Alexander Ross, Lawn Pile VI, 2017, watercolor, ink, graphite, color pencil, 29 x 22 inches, cropped
All photos courtesy of the artist and David Nolan Gallery

Ross’s landscapes are also places where humor can quickly morph into terror. Desolate vistas created by the aerial perspective both tone down and amp up the storyline. In Lawn Pile VI (2017), the result of yard work has been transported from mulch pile to a stippled, atmospheric desert landscape of fungi and cacti.   An upside down pineapple whose crown of leaves has taken root is now transformed into a calcified, botanical monument. In the middle distance, two pink tubular forms, looking like parts of an inner ear, collapse up against the stem of mushroom; suffering the effects of a loss of balance rather than being the cause of it. The cylindrical bases of each form caress them with carefully drawn, elliptical, cross-contour patterning; as if they are mapped and charted by a computer program rather than by human hand.

Alexander Ross, Untitled, 2018, graphite, 42 x 36 inches
All photos courtesy of the artist and David Nolan Gallery

Another artist that Ross shares a kinship to is Lee Bontecou (b.1931). In Ross’s graphite drawing, Untitled (2018) an exhausted, spiky spore/planet with a score of protuberances is suspended in space like a schematic for one of Bontecou’s hanging, beaded vessel sculptures form the 90’s; her wired eyelet beads like the skeletal remains of one of Ross’s plasticine constructions. The rhythm of light across her polished bead surface transforms into the soft, optical adhesive of Ross’s drawing. Bontecou’s bounce of light becomes Ross’s pillow for a soft landing.
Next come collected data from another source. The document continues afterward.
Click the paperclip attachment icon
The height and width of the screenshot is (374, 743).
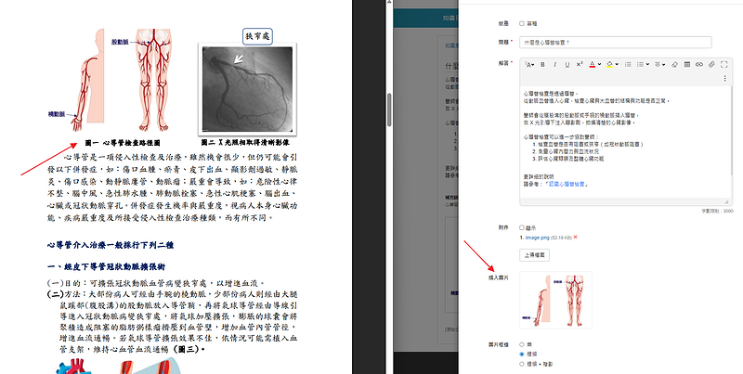(x=711, y=64)
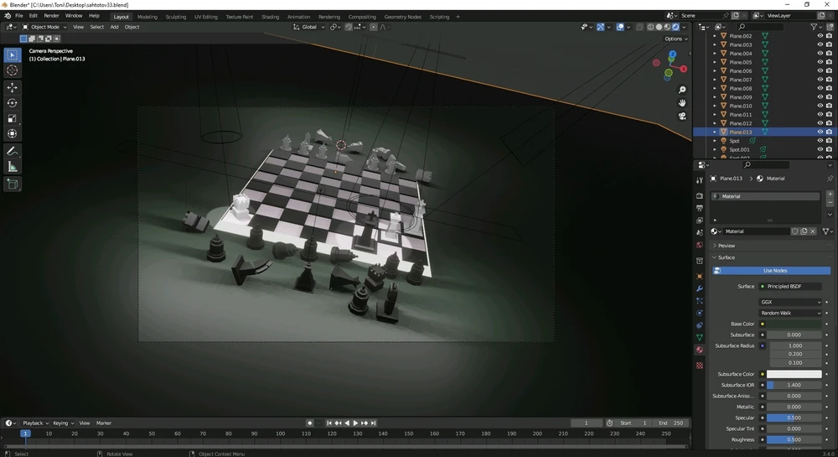Click the End frame field showing 250

[x=672, y=423]
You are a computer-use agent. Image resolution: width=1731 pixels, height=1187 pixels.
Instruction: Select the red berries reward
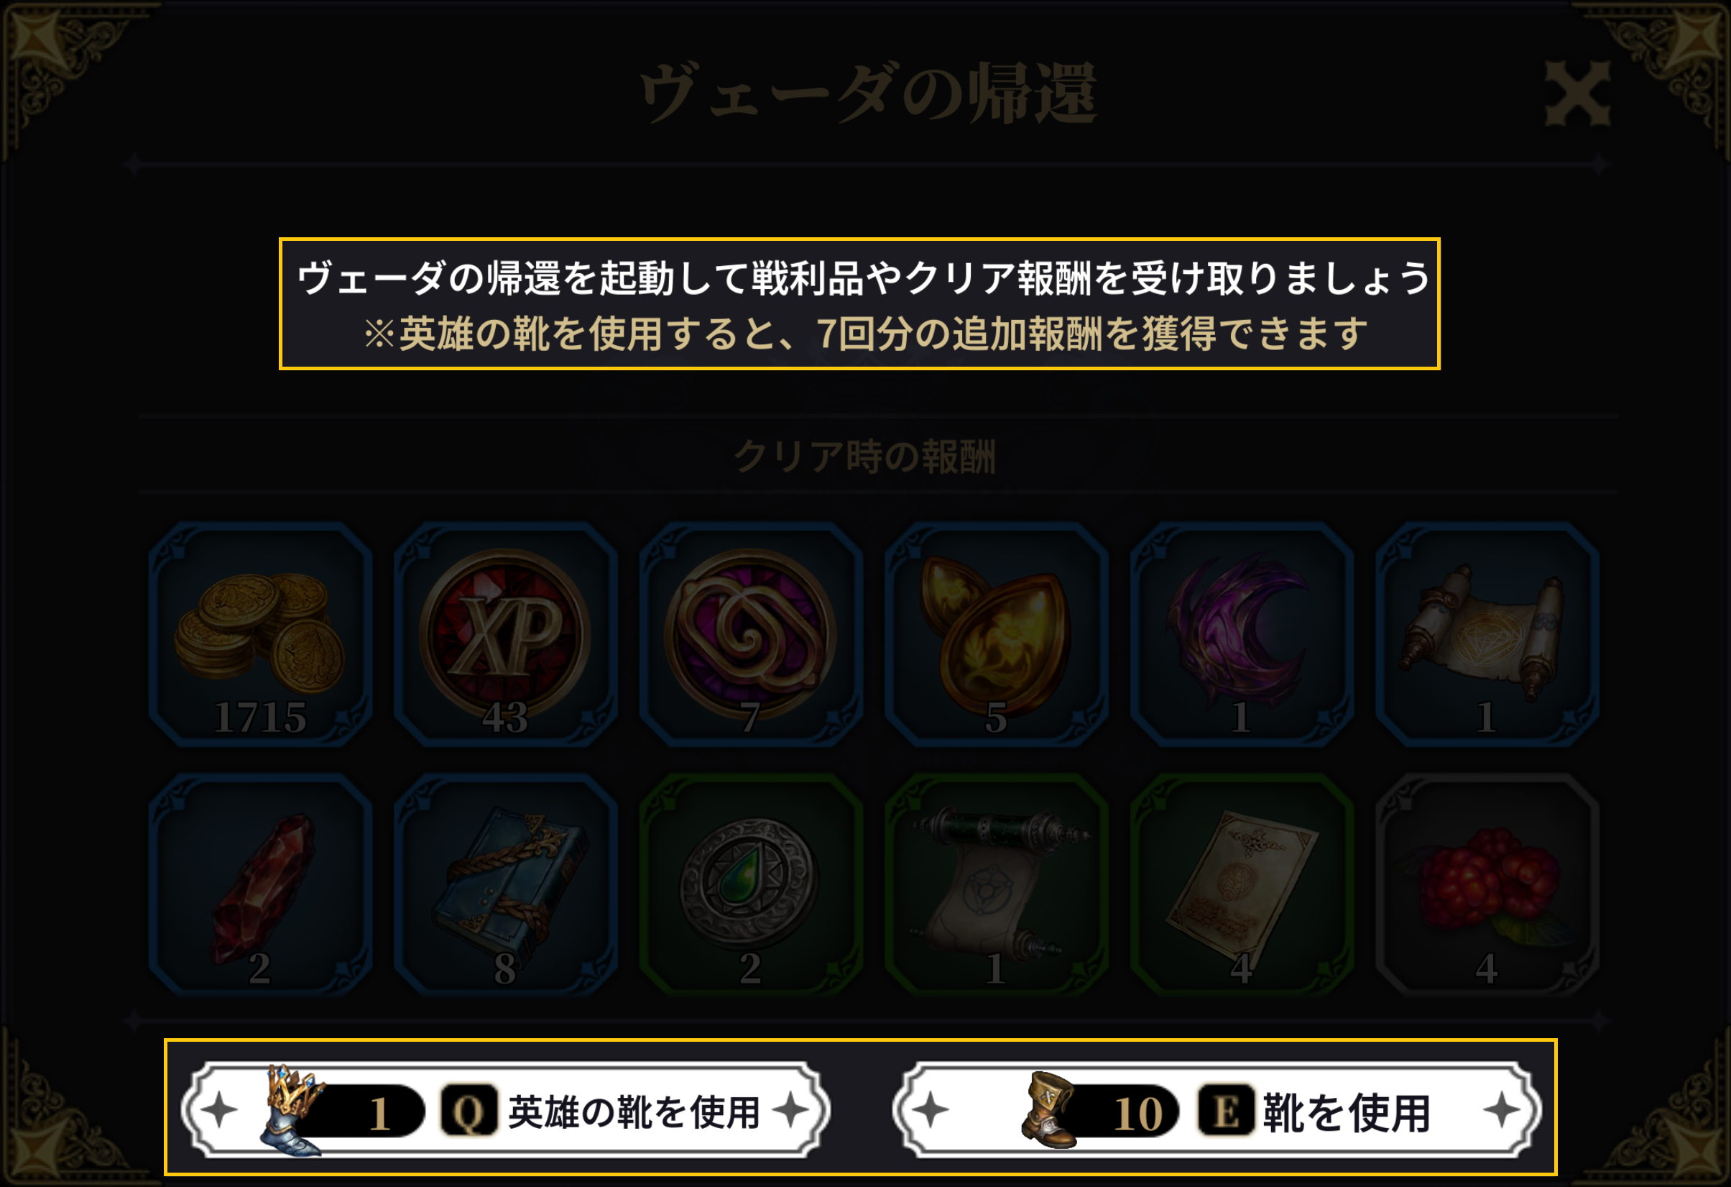[x=1487, y=884]
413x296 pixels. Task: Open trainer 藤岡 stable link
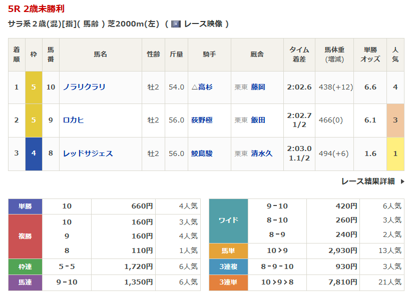coord(258,87)

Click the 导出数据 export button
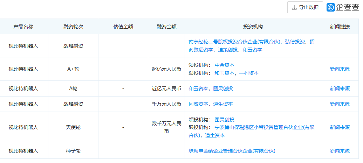(x=305, y=7)
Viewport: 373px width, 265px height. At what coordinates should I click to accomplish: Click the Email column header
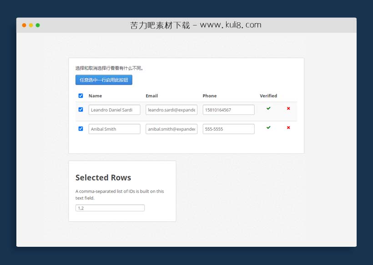[x=151, y=96]
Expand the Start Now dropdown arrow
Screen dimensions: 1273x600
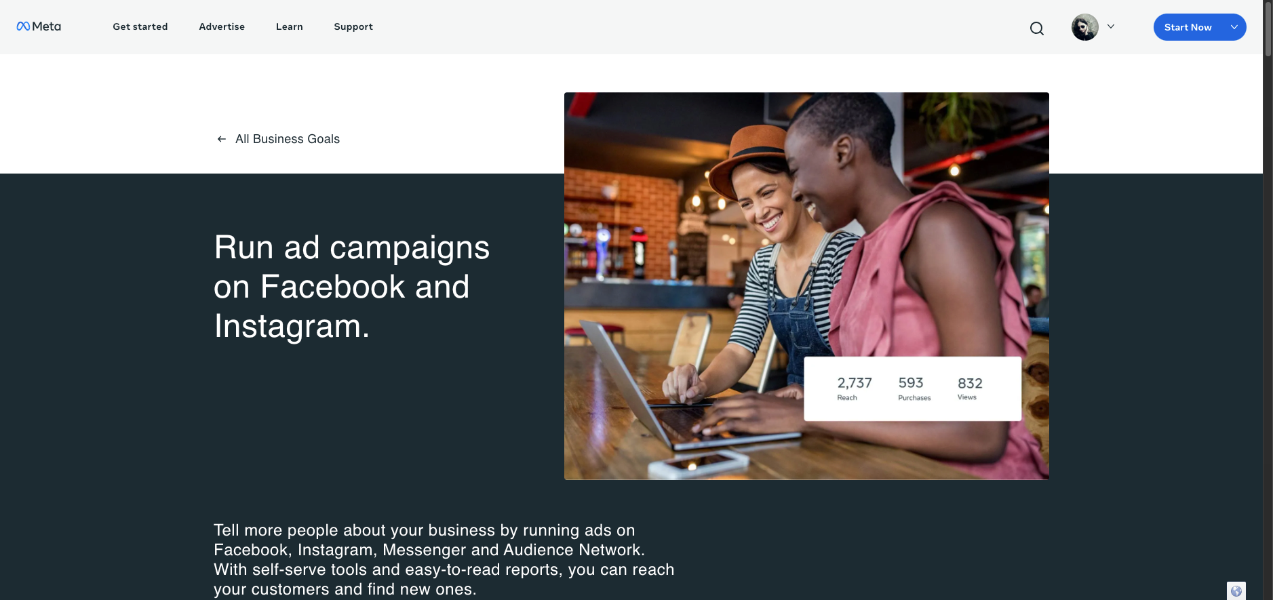coord(1234,27)
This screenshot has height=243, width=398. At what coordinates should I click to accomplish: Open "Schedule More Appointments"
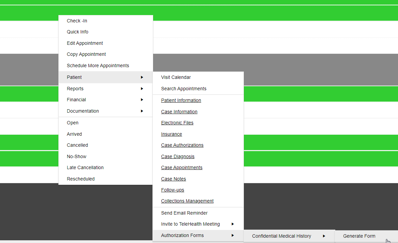pos(98,66)
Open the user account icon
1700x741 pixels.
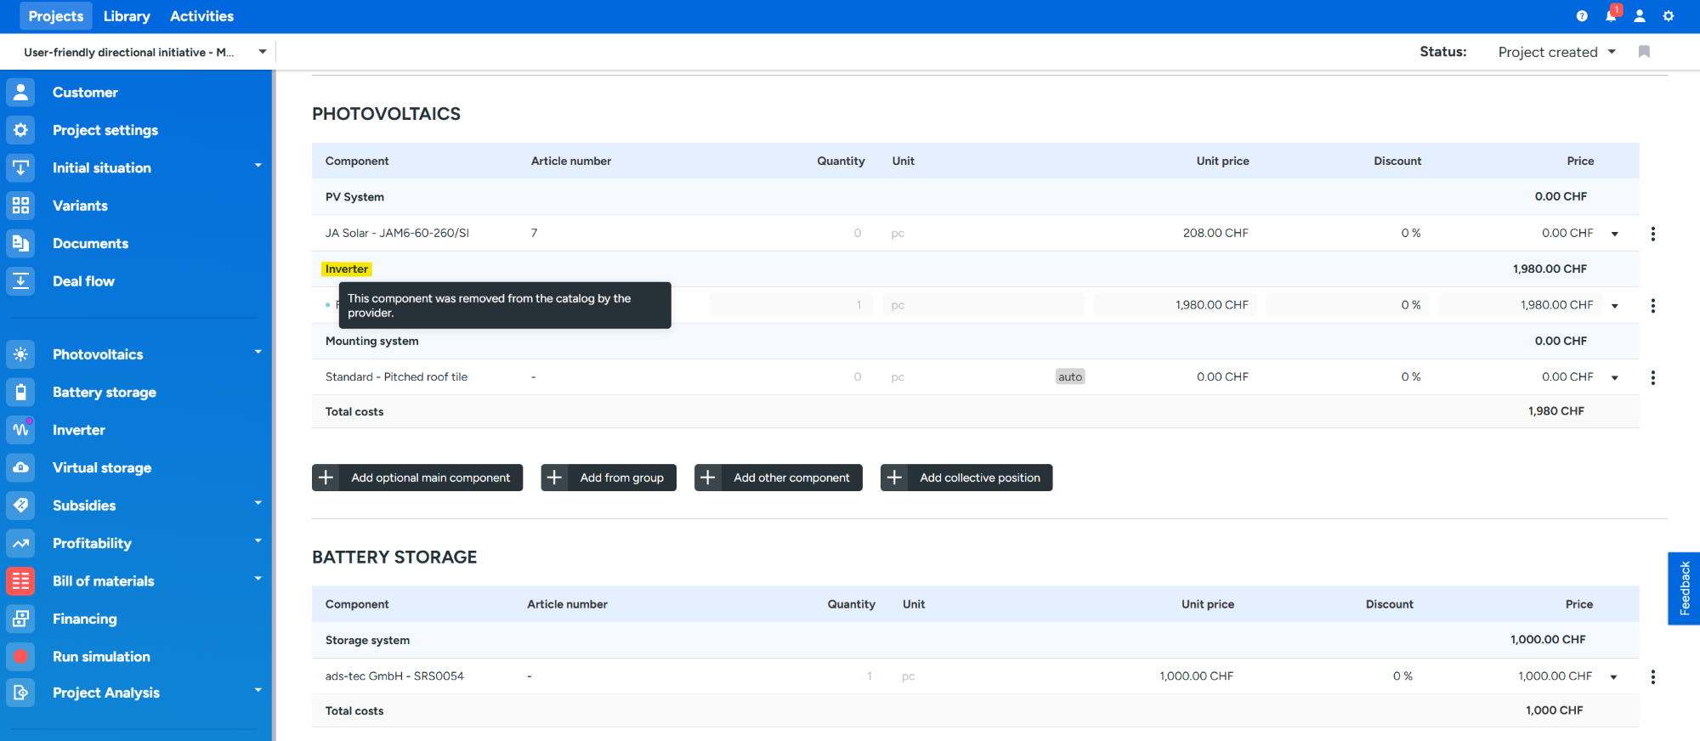tap(1640, 16)
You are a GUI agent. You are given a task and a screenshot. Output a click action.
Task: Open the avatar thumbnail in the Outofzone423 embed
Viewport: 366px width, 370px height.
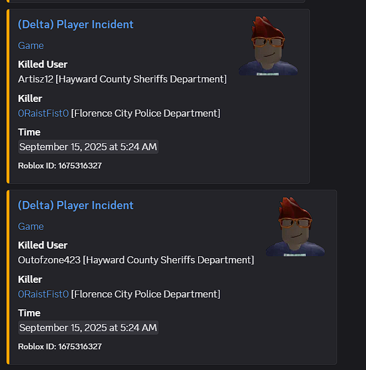(x=295, y=226)
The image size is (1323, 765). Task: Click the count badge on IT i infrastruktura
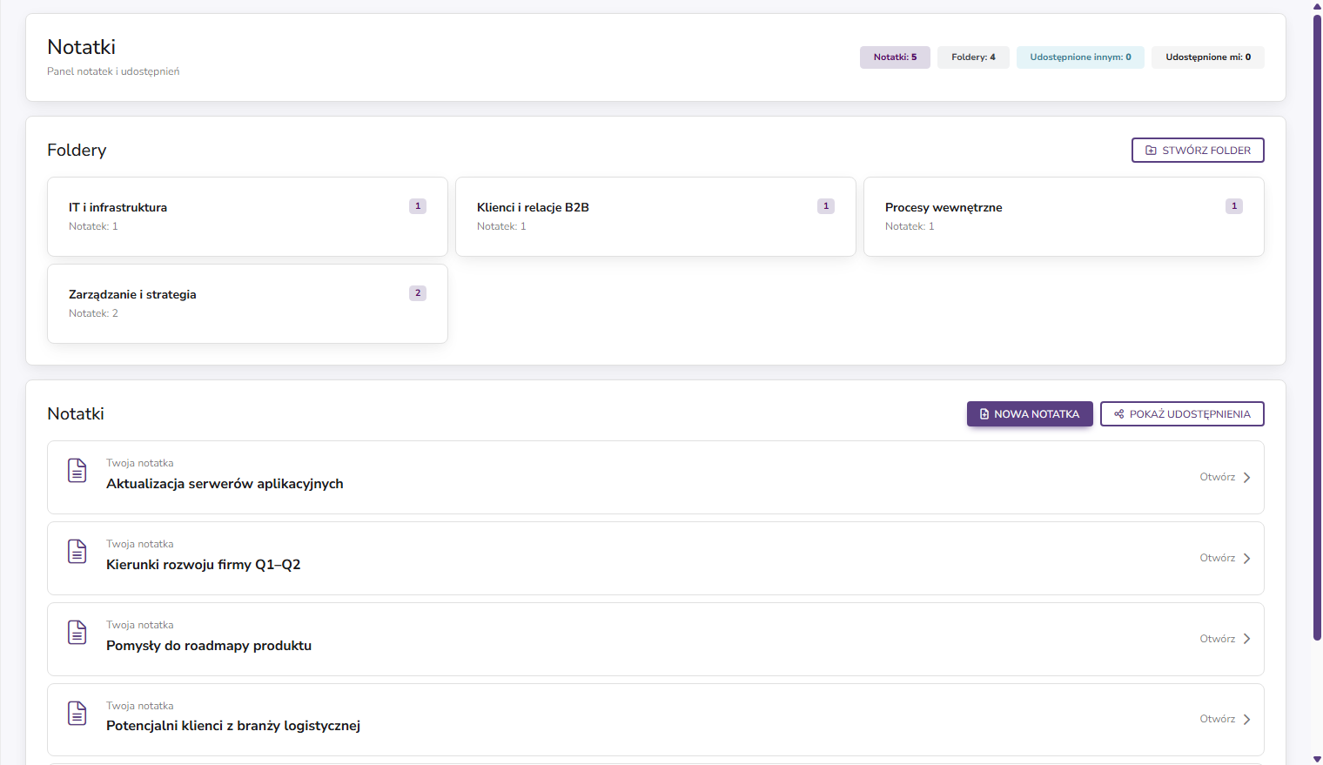(418, 206)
Yet for all their sleight of hand and tongue-in-cheek pranks, the work Alexander Ross embodies the skill and craftsmanship of the highest order. He can’t hide it. It is there in plain sight. It is an inelegant beauty whose blemishes and imperfections hug the surfaces of an altered reality, but whose roots have burrowed down much deeper. It is those roots –born in the countless hours of academic training – that makes this work as necessary to our survival as visual creatures and at the same time, life affirming.